Nostalgia en el aire

Hay algo que me sucede cada diciembre, más o menos en esta fecha. No deja de sorprenderme como recargamos de expectativas, entusiasmo y positivismo la llegada de un nuevo año.  Como si a las 0 hs. del 1° de enero la magia se hiciera realidad, lo malo quedará atrás y lo bueno, aferrado a nosotros.

 

Foto: Istockphoto - © Kesu01

 

 

Es tan fuerte saber que cada 31 de diciembre a las 23:59:50 en todo el mundo, luego de la cuenta regresiva al unísono, se chocan las copas rebalzantes de deseos y pasamos largo rato abrazados a nuestros afectos.  Es como un hermoso ritual, recargado de amor y optimismo.

 

Ya sé, como en todo, hay excepciones. No siempre tenemos la dicha de festejar junto a todos nuestros seres queridos, porque la distancia “física” lo impide. Sea por decisión propia, por vivir en distintos países o ciudades, por “la ley de la vida” o por circunstancias varias ese instante en el que el corcho de la sidra hace “ese ruido tan único”, nos provoca un “ishguit” en la panza, que estoy segura lo sentiste o sentís.

 

Pero ¡alto ahí!
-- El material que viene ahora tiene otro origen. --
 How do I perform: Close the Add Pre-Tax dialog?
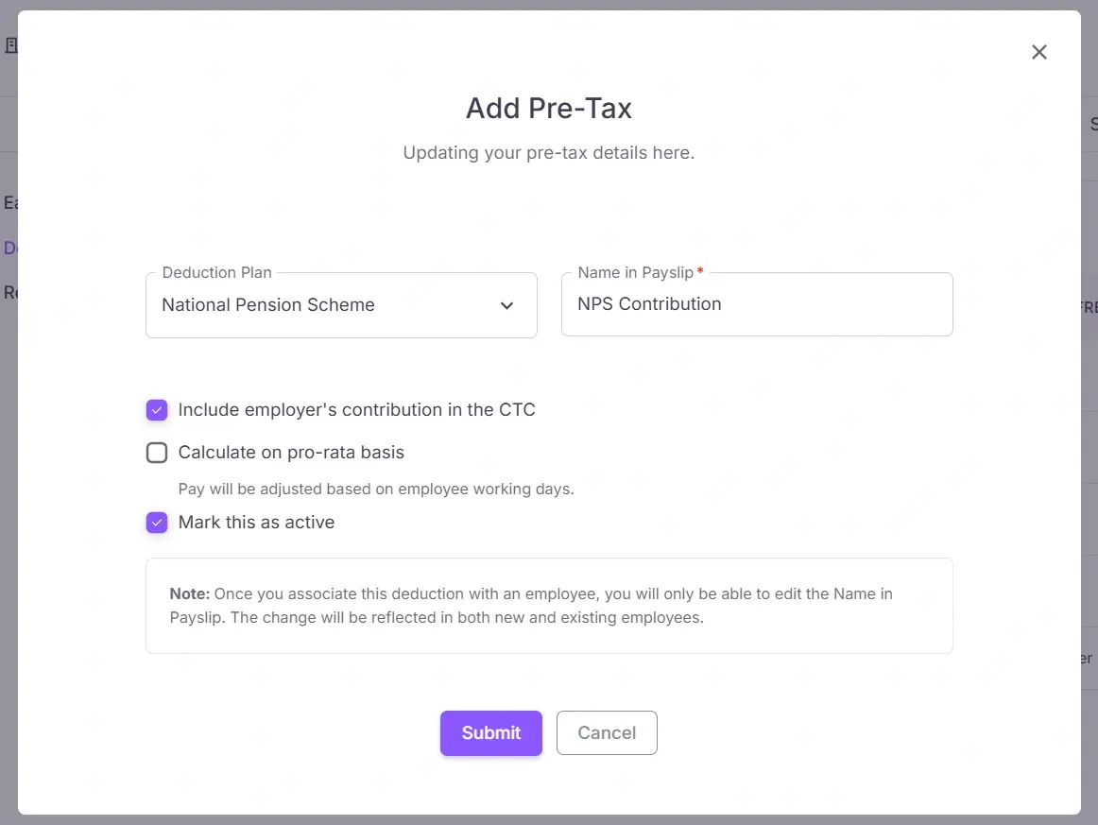tap(1039, 52)
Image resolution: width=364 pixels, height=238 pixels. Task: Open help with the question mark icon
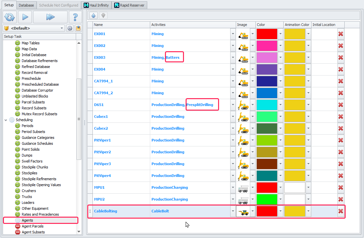[75, 17]
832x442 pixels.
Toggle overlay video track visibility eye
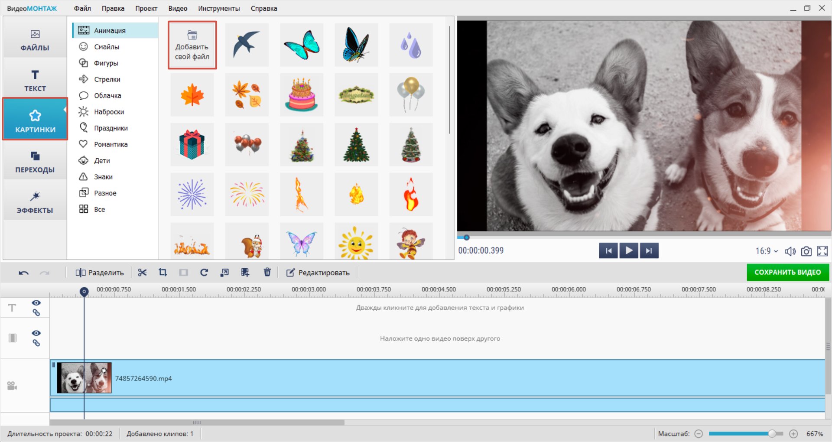tap(36, 333)
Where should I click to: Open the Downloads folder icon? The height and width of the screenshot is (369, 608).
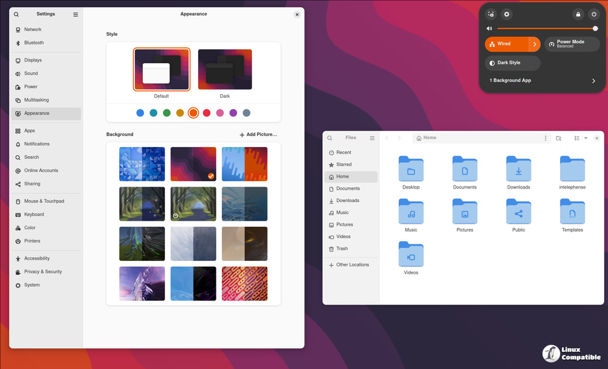pos(519,169)
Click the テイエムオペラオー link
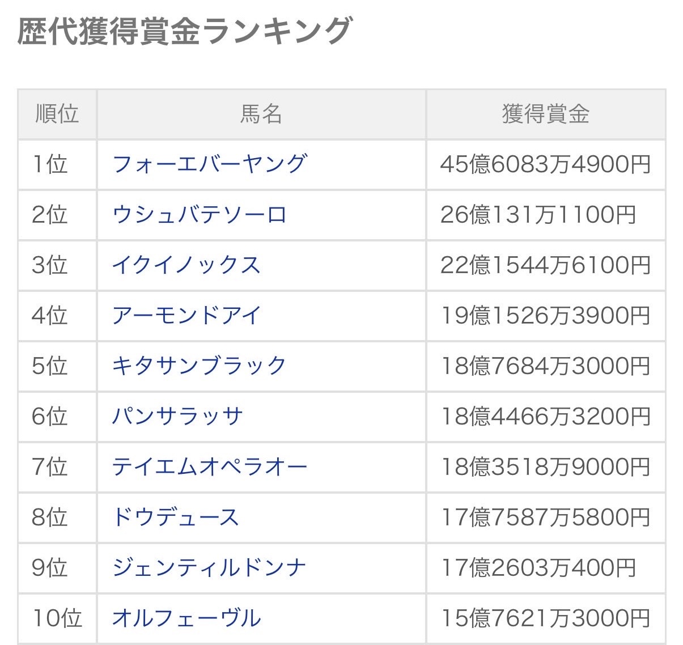Screen dimensions: 683x645 coord(209,466)

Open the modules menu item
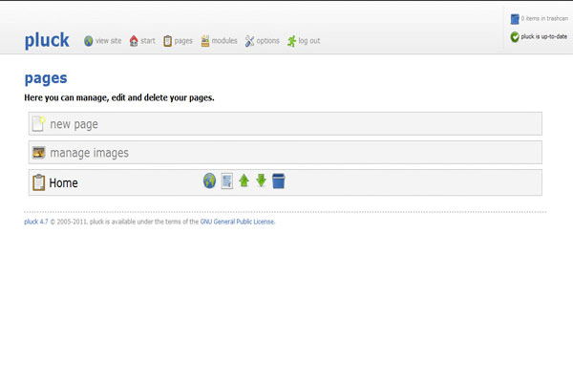(219, 41)
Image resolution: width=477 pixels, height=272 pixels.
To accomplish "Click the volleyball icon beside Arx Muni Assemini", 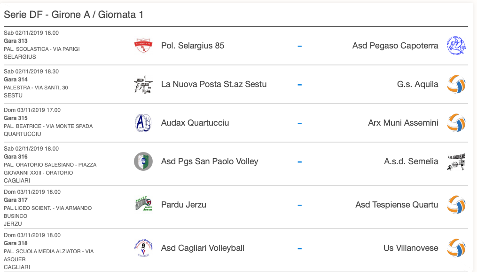I will click(x=456, y=123).
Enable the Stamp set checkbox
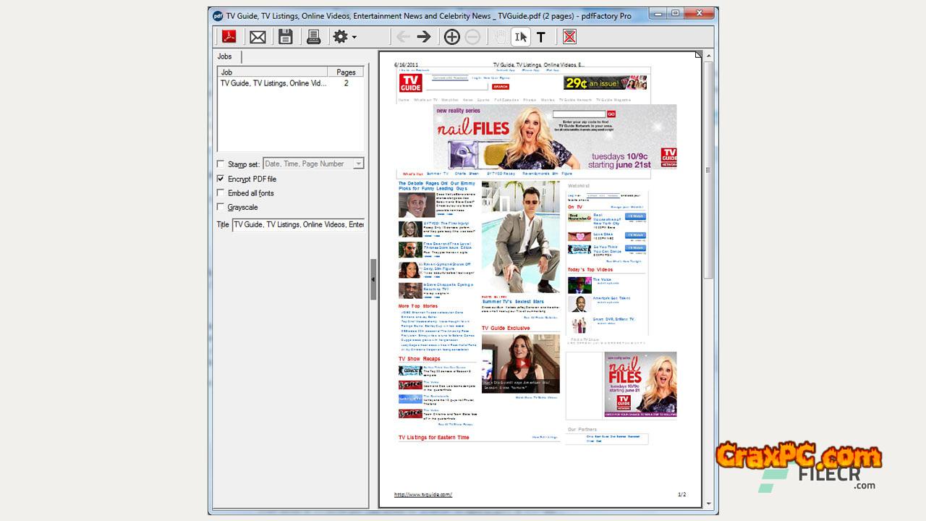 221,164
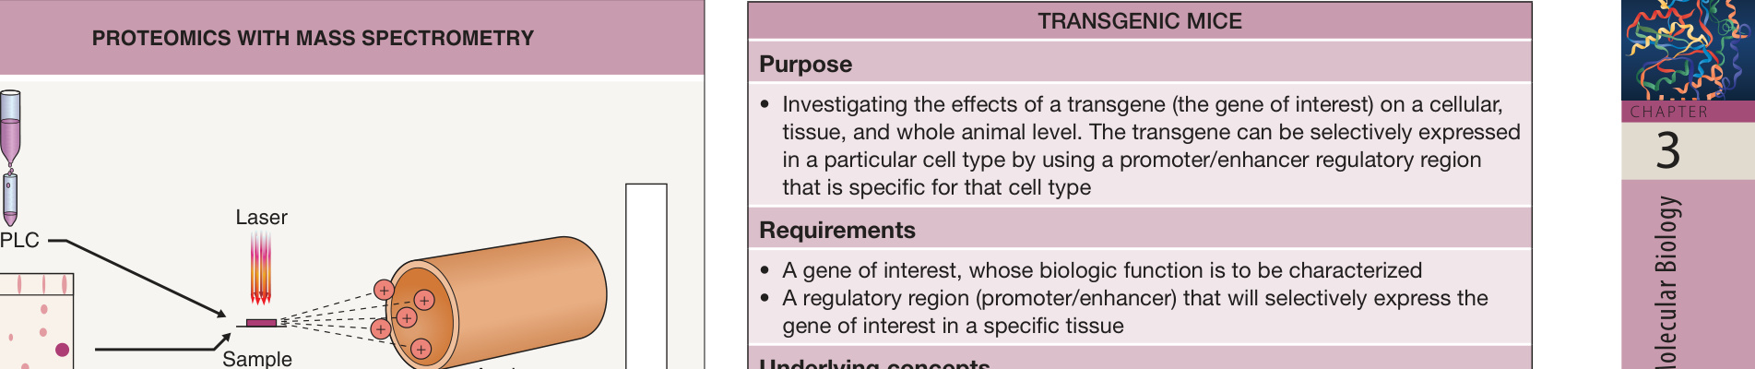Click the small vial below test tube
Screen dimensions: 1755x369
[9, 197]
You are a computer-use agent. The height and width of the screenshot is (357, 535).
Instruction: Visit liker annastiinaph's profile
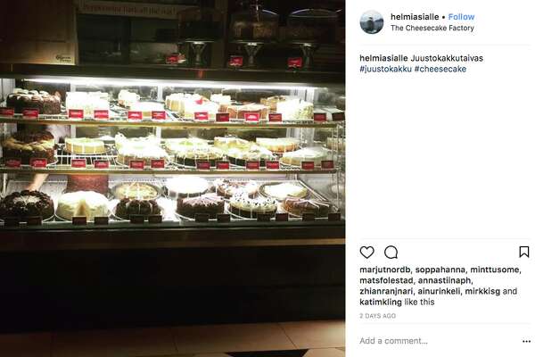[x=444, y=281]
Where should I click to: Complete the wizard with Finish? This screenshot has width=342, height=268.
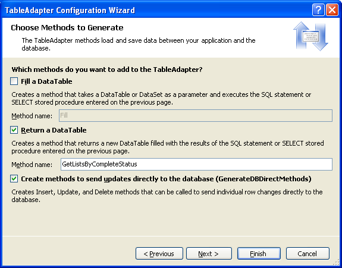click(x=259, y=254)
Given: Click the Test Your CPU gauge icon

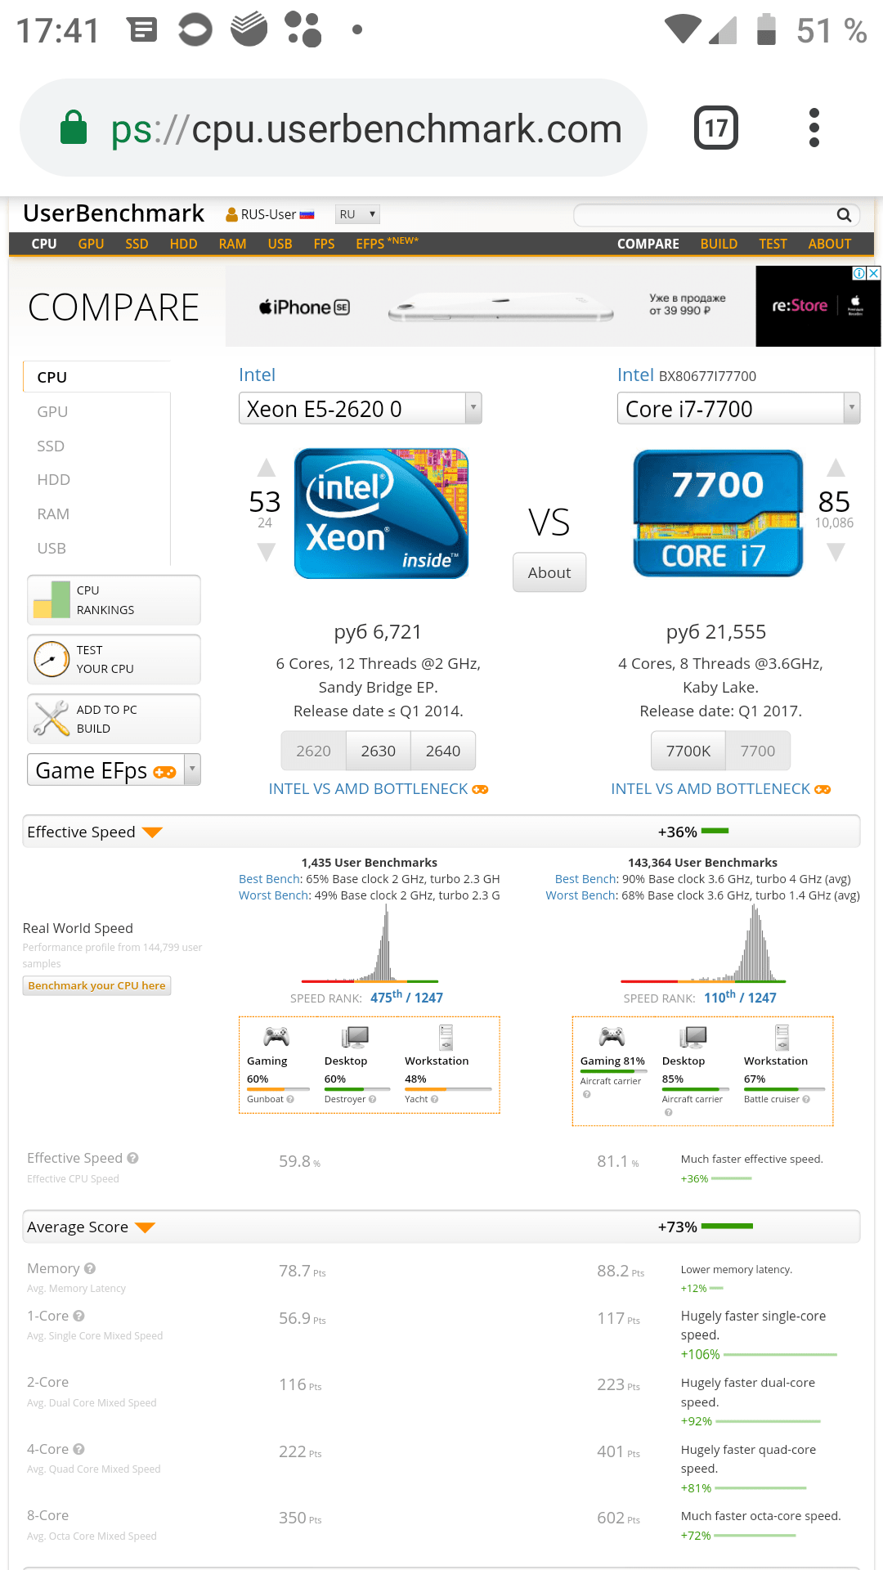Looking at the screenshot, I should 52,659.
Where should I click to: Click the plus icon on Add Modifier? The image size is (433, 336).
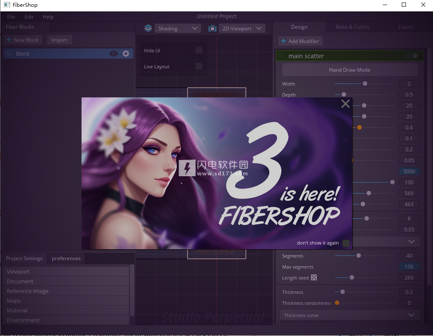pyautogui.click(x=283, y=41)
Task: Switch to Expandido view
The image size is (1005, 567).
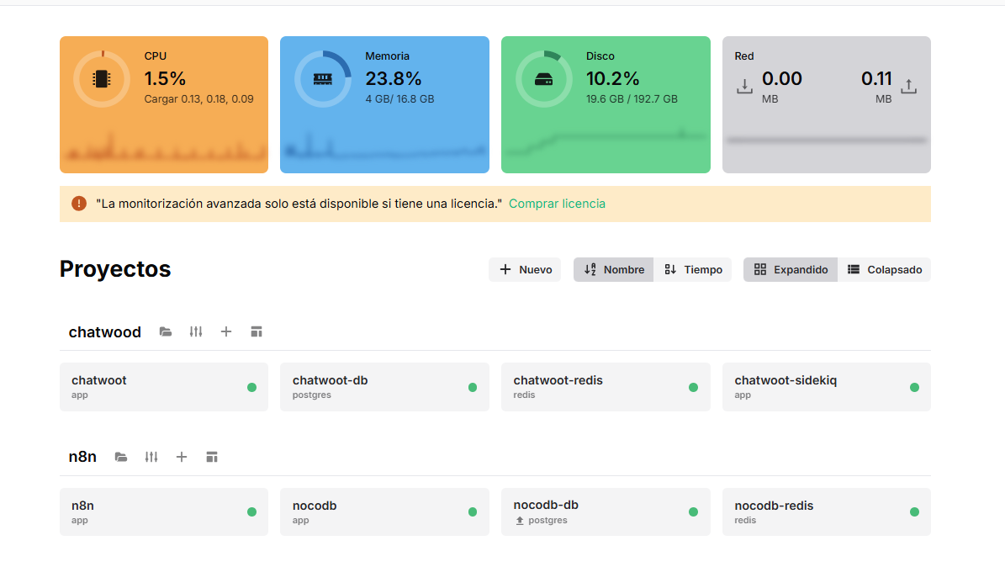Action: 791,270
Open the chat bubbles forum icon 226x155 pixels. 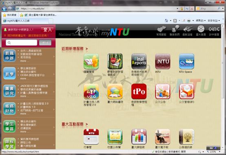coord(115,92)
La idea de estas líneas, lejos de provocarles angustias, es hacer un llamado a que ese espíritu festivo lo podamos vivenciar “a pesar de…” ¿A qué me refiero? Les doy algunos ejemplos.

 

Porque si hicieron aliá, sea hace poco o mucho tiempo, están cumpliendo su sueño –y el de tantos- de vivir en nuestra tierra. Porque si emigraron por posibilidades de crecimiento laboral o de estudios, se están realizando. Porque si se fueron a vivir “lejos de casa” detrás de su media naranja, ahora están completos. Porque si sus hijos decidieron que su lugar era otro, no hay realización máxima que saberlos felices.  Por estos y otros tantos motivos que pasan por mi cabeza y por mi corazón ¡y por el de ustedes! los invito a brindar también con la ilusión de proyectar reencuentros.

 

 

Quiero dedicar un espacio especial, para esos afectos que no tendremos chances de volver a abrazar. Confieso que dejo de tipear unos instantes porque me moviliza a mí también, sobre todo “en las fechas especiales”. Pero, es justamente “al kol ele” (por todo esto), por lo que hemos vivido con ellos que vale la pena levantar la copa por el tiempo que compartimos y que hayan sido parte de nuestra vida. Incluso cerrar los ojos y recordarlos con una sonrisa, compartiendo justamente estos momentos tan especiales.

 

Dicen que siempre hay motivos para brindar, y ¡estoy segura que es así! Empapémonos juntos del torbellino de ilusiones que genera el nuevo año. Aprovechemos, los que somos judíos esta “yapa” que tenemos de comenzar dos veces un nuevo año (por los calendarios hebreo y gregoriano) y despidamos el año agradeciendo la vida, el poder disfrutar y el seguir pese a los obstáculos que se nos presentan. Abracemos a los afectos que tenemos al lado y que llenan nuestro día a día de felicidad y en forma virtual -o imaginaria- a los que no.

 

Por mis pagos, se estila decir “año nuevo, vida nueva”. Brindo con ustedes porque nos sintamos a gusto con la que estamos viviendo o pongamos todo de nosotros para que así sea, porque lleguen “vidas nuevas” a nuestras familias, porque tengamos salud, trabajo y amor, por “Shalom al Israel” y para el mundo. Por los afectos ¡LeJaim! Por ¡Un FELIZ 2019!